Not if we could help it. So the internet jockeys among our friends who were putting together all the arrangements, arranged for the friends and family to be in one room with a computer hook-up via Skype. We, at the other end had a series of digital cameras and webcams trained on the entire ceremony, and bingo, the world got smaller! The most special part was about three-quarters of the way through the ceremony, they turned up the volume in the Brazilian room and the family spoke to their daughter, granddaughter, and sister. Though most of us present spoke no Portuguese, the international language of joy and pride and tears was more than enough to know what was meant.

Lately I have been ragging on the Twitter-hyped world of obsessed technology. But I lay that all down today because somewhere in Brazil, a grandmother is boasting to her friends about how beautiful her child was walking in the sunlit path toward her new life; how tender the kiss was and how radiant she looked on her first dance – because she was there and saw it all. That was spectacular!

Wednesday, July 8, 2009

Spiritual Discipline

Spirituality is a discipline not a concept, and of late I have been undisciplined. I have not been attending church services, I have not been praying at the beginning, end and/or the middle of my days, I have not been reading sacred literature.
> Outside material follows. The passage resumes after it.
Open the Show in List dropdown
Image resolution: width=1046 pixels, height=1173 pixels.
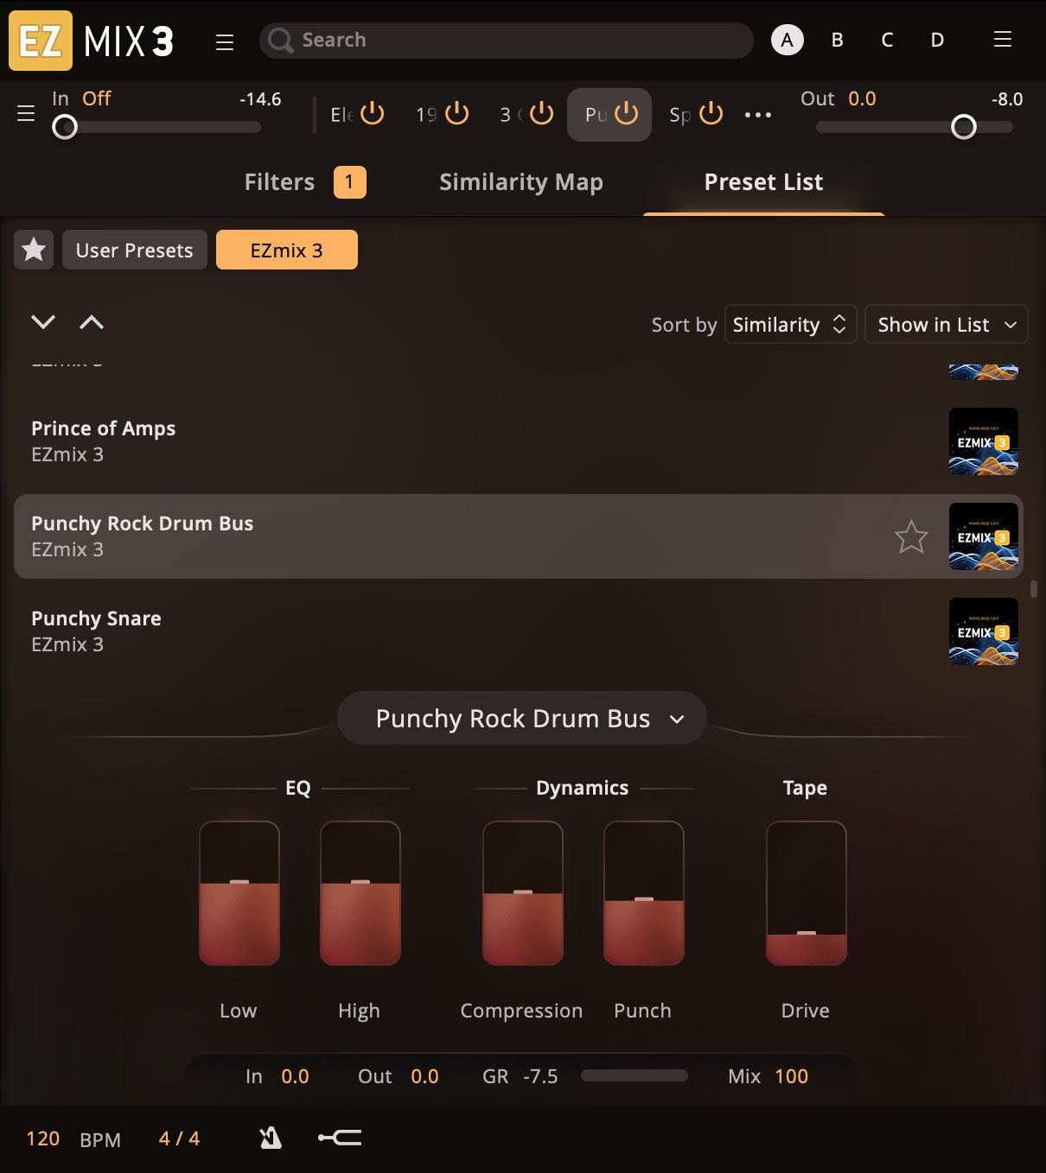point(946,325)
All of these practices and more are the disciplines of my spirituality, and I have become lazy and lethargic. Well it is not that I have become that - it's more like that is who I am and the disciplines take me away from my natural state.
I exercise every morning, and people always say things like, "Oh, you are so disciplined. I wish I could be like that!" That is not, I explain, discipline. I exercise because I have no other choice. Without exercise my left leg, orphaned by an athletic injury that cut off much of the nervous impulses that once went there, starts cramping up around 3PM or so. I HAVE to exercise!
But it appears as though my soul does not go into spasms if I forget to pray one day - and the next - and the next after it. It just withers and atrophies until one day I wake up all cranky without the slightest reason for why. My spirituality takes effort, routine and training. I believe the definition for discipline is a practice that shapes and molds the spirit. Without the regular rigor of those exercises, my soul looses shape - without the slightest hint. It just goes away.
Last night I did a whole mess of sit-ups for the first time in a while and my stomach aches today. It's a good ache, the kind I want to feel again in the pit of my soul.